CBAM importer checklist for 2026: a practical preparation sequence
This is a practical preparation sequence for importers in 2026, not a legal checklist or a statement that any step makes a business ready. A workable order: identify which goods are CBAM goods by CN code, check whether the 50-tonne threshold could be relevant, consider the authorised CBAM declarant question, start collecting supplier emissions data, track the certificate-price and deadline timeline, and assign an internal owner plus adviser review (Regulation (EU) 2023/956; Regulation (EU) 2025/2083).
Last updated: 4 July 2026Sources: Regulation (EU) 2023/956Regulation (EU) 2025/2083EC DG TAXUD — Price of CBAM certificatesEuropean Commission — CBAM
How to use this sequence
The steps below are an order of work, not a compliance form. Working through them helps you understand where CBAM touches your imports; it does not by itself make a business ready, and none of it replaces advice specific to your situation.
1. Identify CBAM goods by CN code
Start from what you import.
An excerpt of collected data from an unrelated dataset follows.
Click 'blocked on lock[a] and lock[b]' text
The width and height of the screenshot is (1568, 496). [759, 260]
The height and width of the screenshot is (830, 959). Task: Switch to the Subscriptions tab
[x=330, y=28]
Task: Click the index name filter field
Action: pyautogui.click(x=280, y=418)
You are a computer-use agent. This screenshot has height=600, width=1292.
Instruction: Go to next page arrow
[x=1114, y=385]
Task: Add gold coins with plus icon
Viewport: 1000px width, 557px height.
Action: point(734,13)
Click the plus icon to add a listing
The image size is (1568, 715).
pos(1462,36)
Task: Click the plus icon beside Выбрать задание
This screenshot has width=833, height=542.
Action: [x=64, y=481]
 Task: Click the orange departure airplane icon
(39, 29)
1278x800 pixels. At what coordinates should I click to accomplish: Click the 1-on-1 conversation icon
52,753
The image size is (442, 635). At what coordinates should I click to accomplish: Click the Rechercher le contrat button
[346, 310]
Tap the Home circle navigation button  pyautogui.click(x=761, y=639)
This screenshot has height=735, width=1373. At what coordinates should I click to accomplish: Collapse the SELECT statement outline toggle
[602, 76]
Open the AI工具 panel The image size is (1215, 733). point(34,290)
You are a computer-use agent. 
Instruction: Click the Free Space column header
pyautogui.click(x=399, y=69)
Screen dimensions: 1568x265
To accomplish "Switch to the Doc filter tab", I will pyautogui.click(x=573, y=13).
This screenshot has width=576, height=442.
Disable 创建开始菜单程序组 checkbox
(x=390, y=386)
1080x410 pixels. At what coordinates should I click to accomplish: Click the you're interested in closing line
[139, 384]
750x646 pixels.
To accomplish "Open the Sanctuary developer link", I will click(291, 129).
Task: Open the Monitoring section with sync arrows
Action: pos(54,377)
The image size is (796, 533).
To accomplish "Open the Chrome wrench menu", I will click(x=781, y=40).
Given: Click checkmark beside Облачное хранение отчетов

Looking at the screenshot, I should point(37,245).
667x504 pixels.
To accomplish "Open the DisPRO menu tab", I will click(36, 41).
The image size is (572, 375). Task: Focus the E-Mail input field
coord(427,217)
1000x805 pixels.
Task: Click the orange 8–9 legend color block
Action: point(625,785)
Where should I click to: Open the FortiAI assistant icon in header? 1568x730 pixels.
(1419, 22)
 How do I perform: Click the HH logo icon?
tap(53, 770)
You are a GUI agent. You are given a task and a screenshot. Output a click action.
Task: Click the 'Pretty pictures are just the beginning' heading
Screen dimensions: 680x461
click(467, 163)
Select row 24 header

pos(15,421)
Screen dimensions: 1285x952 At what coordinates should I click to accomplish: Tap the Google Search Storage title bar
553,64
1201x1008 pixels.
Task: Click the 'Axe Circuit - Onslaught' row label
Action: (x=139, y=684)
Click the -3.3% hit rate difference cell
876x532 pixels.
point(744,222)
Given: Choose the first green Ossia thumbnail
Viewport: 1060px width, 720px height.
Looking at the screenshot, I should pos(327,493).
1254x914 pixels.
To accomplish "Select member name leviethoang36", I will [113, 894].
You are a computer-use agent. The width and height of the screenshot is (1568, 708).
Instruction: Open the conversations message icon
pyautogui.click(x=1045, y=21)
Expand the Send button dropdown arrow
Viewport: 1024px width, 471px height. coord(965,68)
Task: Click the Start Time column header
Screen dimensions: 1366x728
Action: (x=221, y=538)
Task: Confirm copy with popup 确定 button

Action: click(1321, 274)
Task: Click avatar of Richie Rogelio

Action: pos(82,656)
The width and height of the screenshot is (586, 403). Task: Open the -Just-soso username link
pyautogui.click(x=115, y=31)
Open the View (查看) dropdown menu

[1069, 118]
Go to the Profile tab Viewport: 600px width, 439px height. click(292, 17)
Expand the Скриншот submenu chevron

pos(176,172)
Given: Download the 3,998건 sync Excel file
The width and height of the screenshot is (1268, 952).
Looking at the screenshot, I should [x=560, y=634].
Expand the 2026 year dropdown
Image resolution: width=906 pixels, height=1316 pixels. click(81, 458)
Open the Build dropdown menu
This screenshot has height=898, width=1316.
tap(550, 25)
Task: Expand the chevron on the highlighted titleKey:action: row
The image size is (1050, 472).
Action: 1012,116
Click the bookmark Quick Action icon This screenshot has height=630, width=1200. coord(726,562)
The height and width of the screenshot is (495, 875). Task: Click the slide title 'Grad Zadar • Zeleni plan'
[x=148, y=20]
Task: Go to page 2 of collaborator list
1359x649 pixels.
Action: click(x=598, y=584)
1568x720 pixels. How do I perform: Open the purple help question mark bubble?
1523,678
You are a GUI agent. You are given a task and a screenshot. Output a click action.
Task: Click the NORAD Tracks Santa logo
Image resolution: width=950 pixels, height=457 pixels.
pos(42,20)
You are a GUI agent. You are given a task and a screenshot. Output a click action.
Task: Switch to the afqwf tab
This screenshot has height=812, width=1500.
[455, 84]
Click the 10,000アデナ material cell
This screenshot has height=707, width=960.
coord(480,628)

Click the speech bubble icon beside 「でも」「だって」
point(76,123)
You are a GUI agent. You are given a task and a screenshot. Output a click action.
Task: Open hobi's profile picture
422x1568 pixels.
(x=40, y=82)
Check which of your goods are CBAM goods by their 8-digit CN code against Annex I of Regulation (EU) 2023/956 — the goods checker is a quick way to test individual codes.
2. Check whether the 50-tonne threshold is relevant
Regulation (EU) 2025/2083 introduced a 50-tonne de-minimis threshold based on cumulative net mass per legal entity per calendar year, with electricity and hydrogen excluded from the exemption. The threshold checker shows how that cumulative test could apply to your volume.
3. Consider the authorised declarant question
Importing CBAM goods in the definitive period is tied to authorised CBAM declarant status, applied for through the national competent authority (Regulation (EU) 2023/956). Work out early who in your import chain would hold that role — the importer of record, or an indirect customs representative.
4. Start supplier emissions data collection
Embedded-emissions data mostly comes from suppliers and tends to arrive slowly. Identify the relevant suppliers, map goods to CN codes, request emissions data with supporting documents, and version what you receive.
5. Track the price and deadline timeline
Keep the 2026–2027 dates in view: quarterly certificate-price publication during 2026 moving to weekly from 2027, certificate sales opening in 2027, and the first annual declaration for 2026 imports. The deadline planner lists the dates with sources, and the certificate price tracker carries the current published figure.
6. Assign an internal owner and adviser review
CBAM preparation spans customs, procurement, and finance, so it helps to name someone who owns it internally and to line up review with a qualified adviser or your national competent authority for anything specific to your business.